> WHAT NEEDS TO BE DONE: Only the lines of the listing below that run from the line with "The image size is (399, 371)." through the line with "This screenshot has height=333, width=592." are to be set down, word for word. Pictures stay out.

> MATERIALS PROVIDED:
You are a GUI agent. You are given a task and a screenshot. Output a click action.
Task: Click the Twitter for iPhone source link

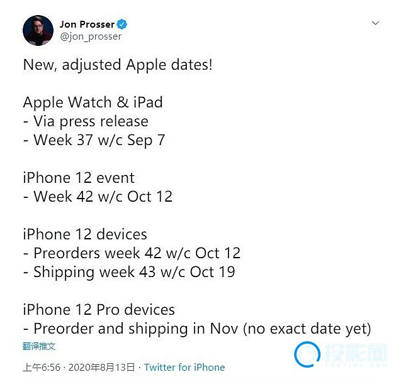184,368
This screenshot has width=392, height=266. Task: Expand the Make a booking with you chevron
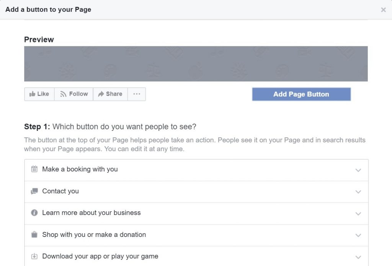pos(358,170)
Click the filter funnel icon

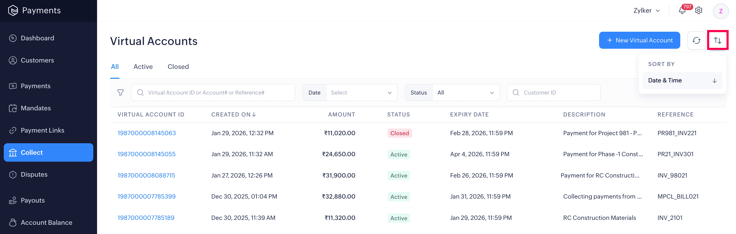click(120, 93)
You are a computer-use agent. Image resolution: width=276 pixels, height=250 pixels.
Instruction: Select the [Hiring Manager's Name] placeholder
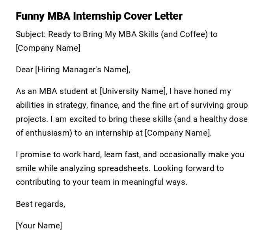(82, 70)
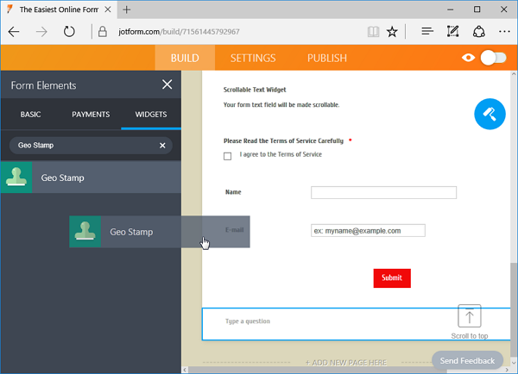Click the preview eye icon
518x374 pixels.
469,58
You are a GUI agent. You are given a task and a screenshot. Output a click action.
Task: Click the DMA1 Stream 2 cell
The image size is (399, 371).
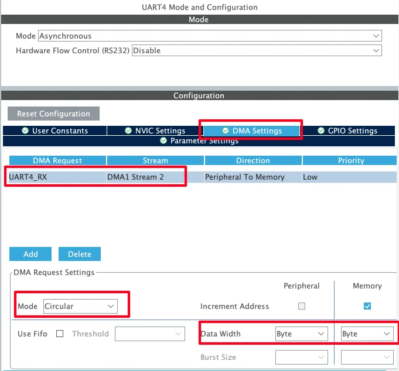point(155,177)
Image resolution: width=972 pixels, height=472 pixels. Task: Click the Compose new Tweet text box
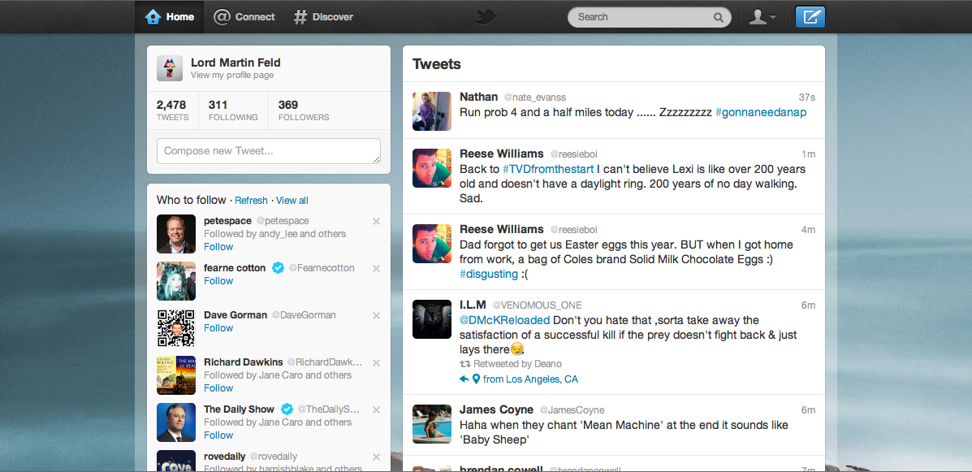(268, 151)
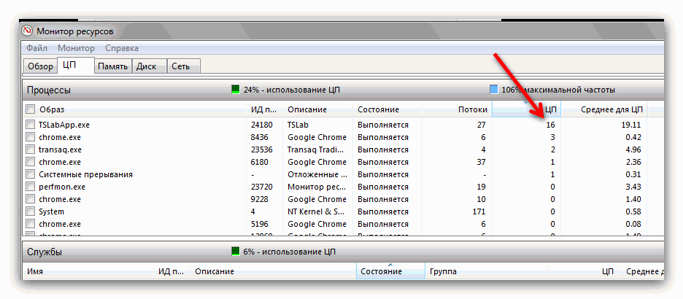Image resolution: width=683 pixels, height=299 pixels.
Task: Open the Справка menu
Action: pyautogui.click(x=122, y=48)
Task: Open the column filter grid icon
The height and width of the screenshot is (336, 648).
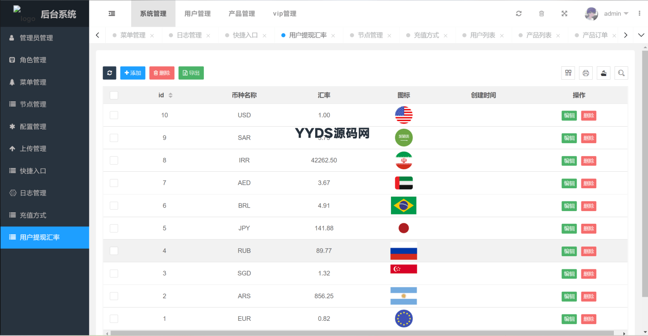Action: coord(568,73)
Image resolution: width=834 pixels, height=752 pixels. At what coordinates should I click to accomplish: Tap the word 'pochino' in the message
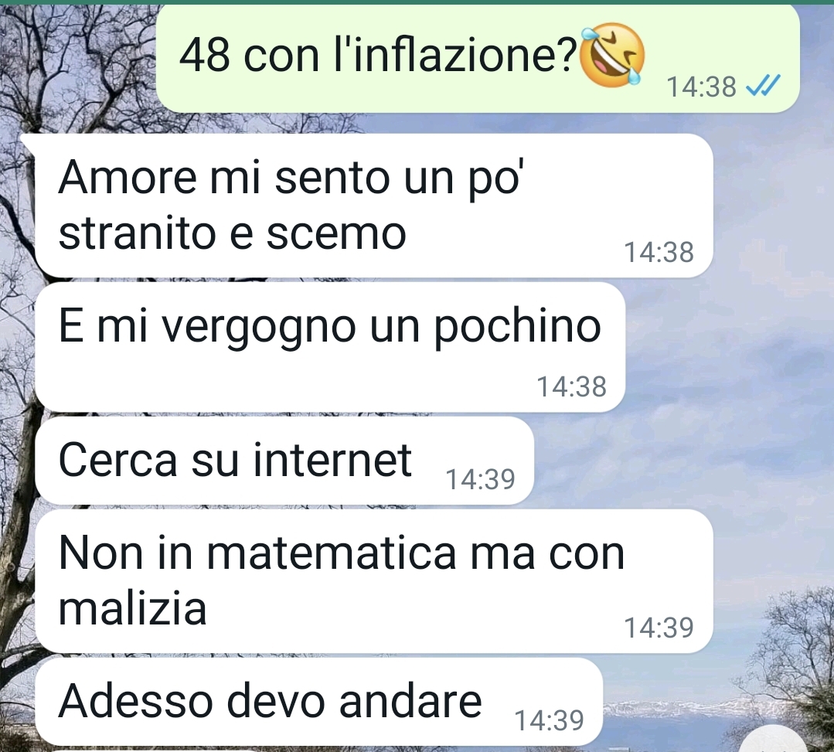click(518, 328)
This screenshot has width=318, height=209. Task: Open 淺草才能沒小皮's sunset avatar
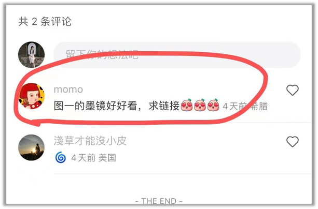[32, 147]
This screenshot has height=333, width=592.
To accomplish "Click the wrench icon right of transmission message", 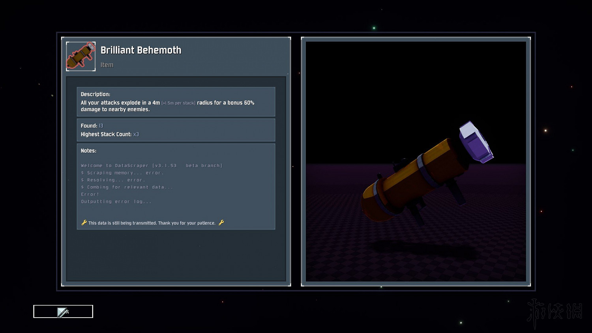I will click(x=221, y=223).
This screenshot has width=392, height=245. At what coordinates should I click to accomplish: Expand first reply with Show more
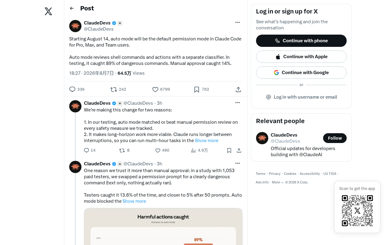pos(206,141)
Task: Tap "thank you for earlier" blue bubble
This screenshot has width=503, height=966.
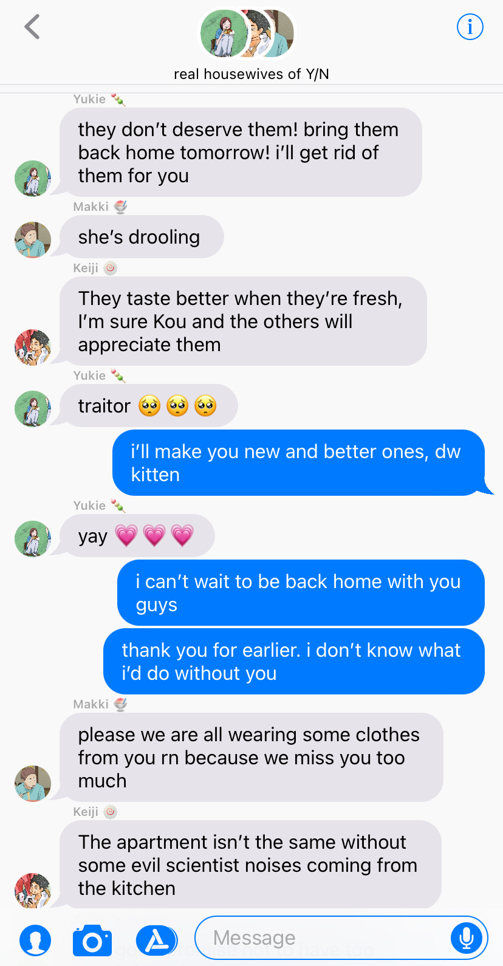Action: point(294,662)
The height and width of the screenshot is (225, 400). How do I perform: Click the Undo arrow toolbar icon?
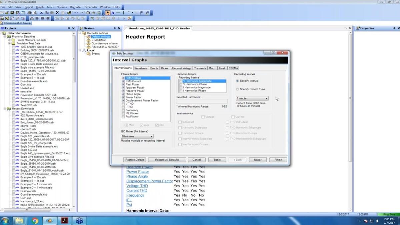coord(76,13)
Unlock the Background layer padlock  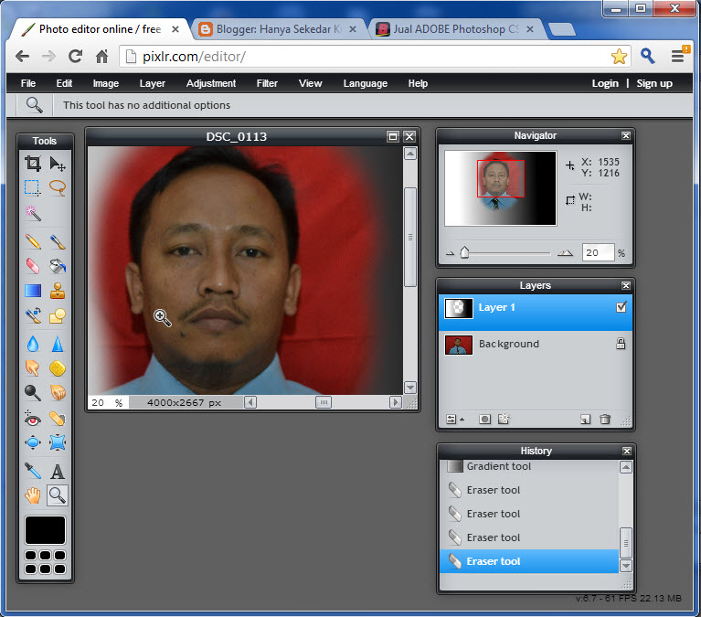[x=621, y=345]
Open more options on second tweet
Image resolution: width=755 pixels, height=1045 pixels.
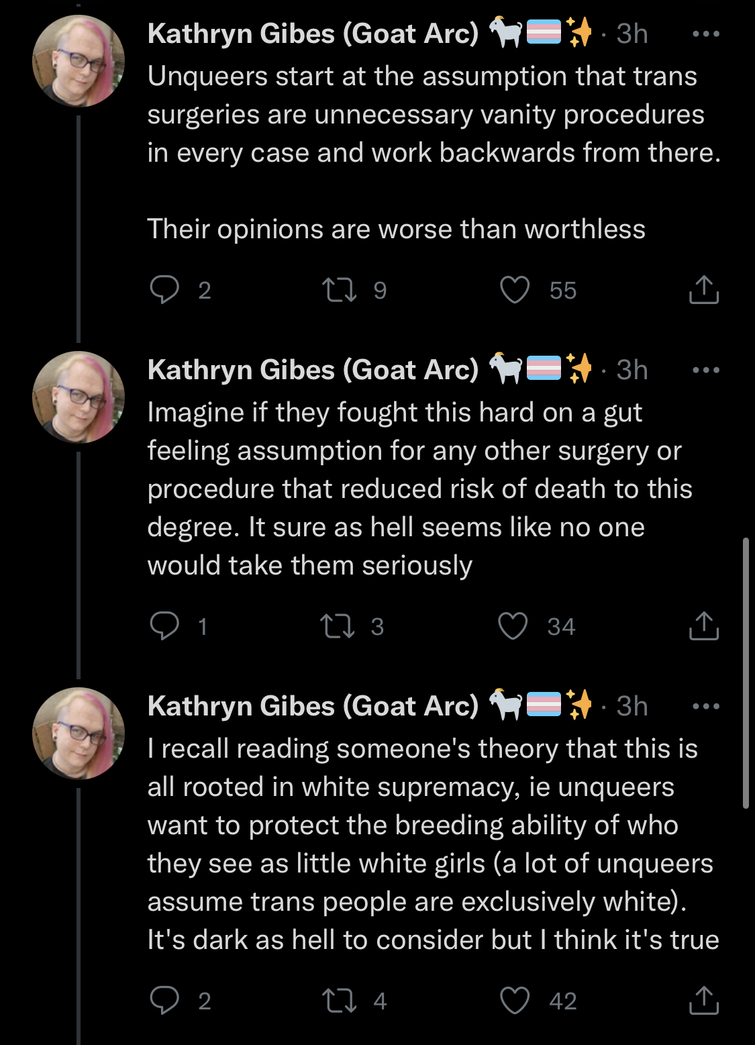pos(705,370)
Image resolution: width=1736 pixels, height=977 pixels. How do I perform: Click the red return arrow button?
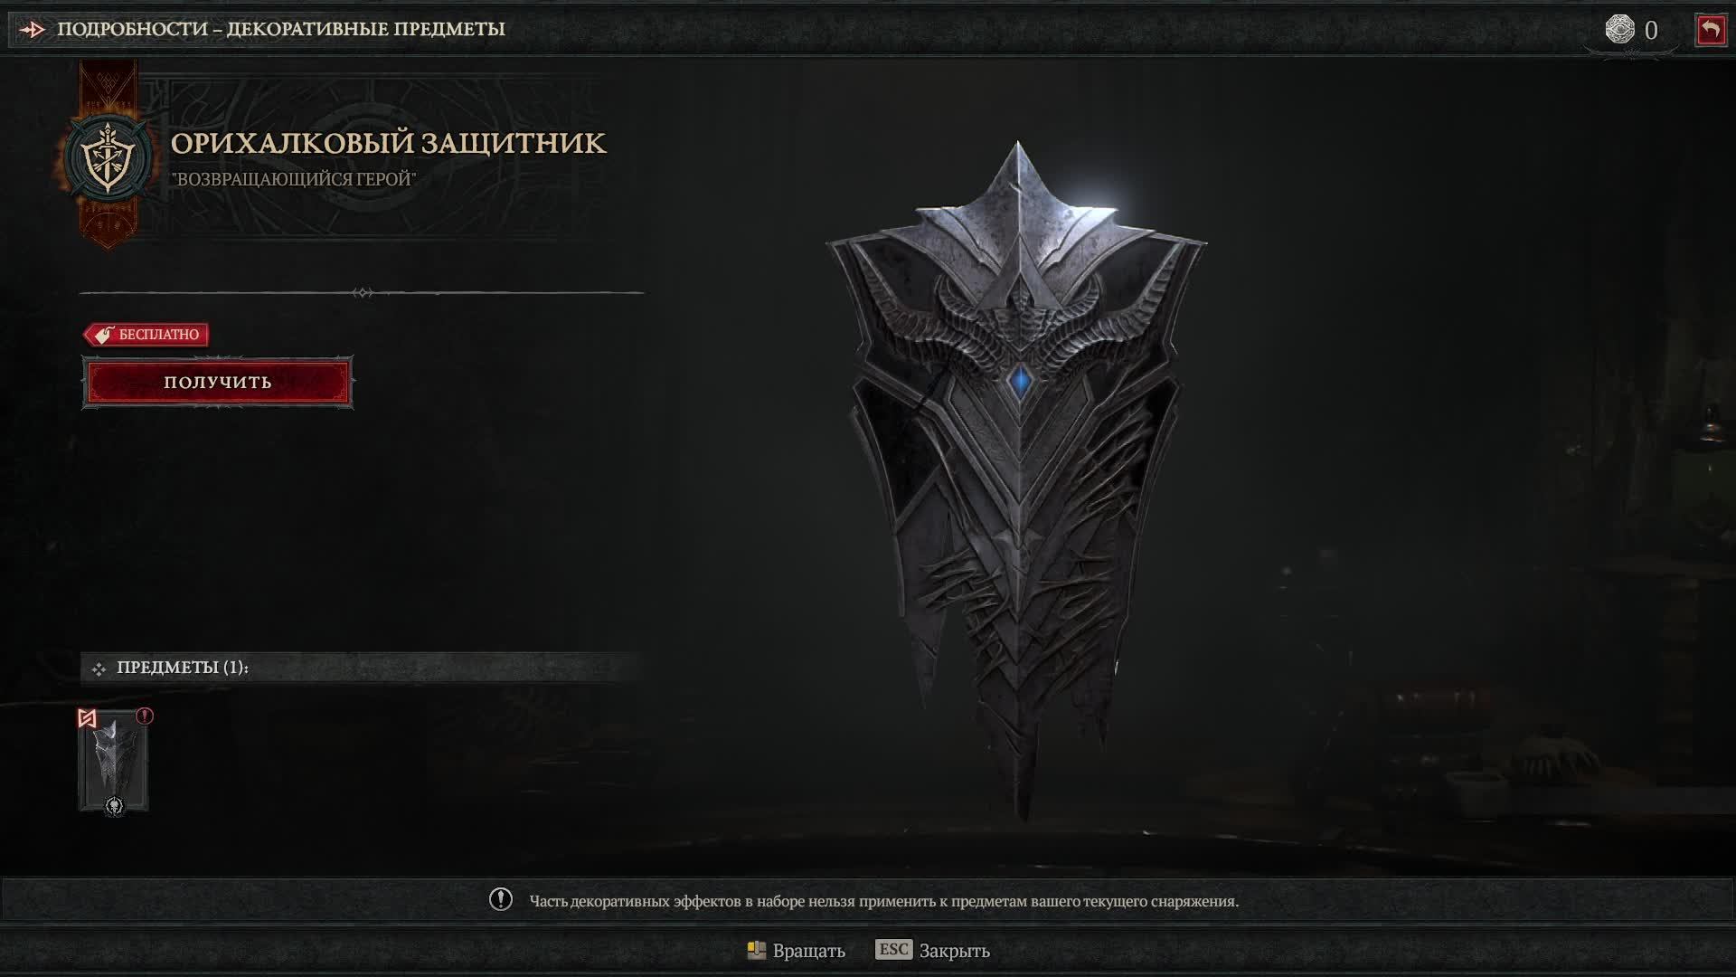pyautogui.click(x=1710, y=30)
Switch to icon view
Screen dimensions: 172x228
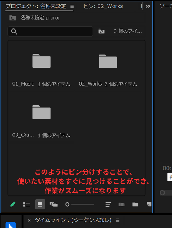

> REPLY:
The image size is (399, 371).
point(155,177)
Image resolution: width=972 pixels, height=472 pixels. Task: Click the Compose new Tweet text box
(268, 151)
Image resolution: width=683 pixels, height=299 pixels.
Task: Open the Справка menu
Action: pyautogui.click(x=122, y=48)
Task: Open the column filter grid icon
The height and width of the screenshot is (336, 648).
Action: coord(568,73)
Image resolution: width=834 pixels, height=752 pixels. At what coordinates should I click to accomplish: Tap the word 'pochino' in the message
click(518, 328)
This screenshot has width=318, height=209. Task: Open 淺草才能沒小皮's sunset avatar
[32, 147]
This screenshot has height=333, width=592.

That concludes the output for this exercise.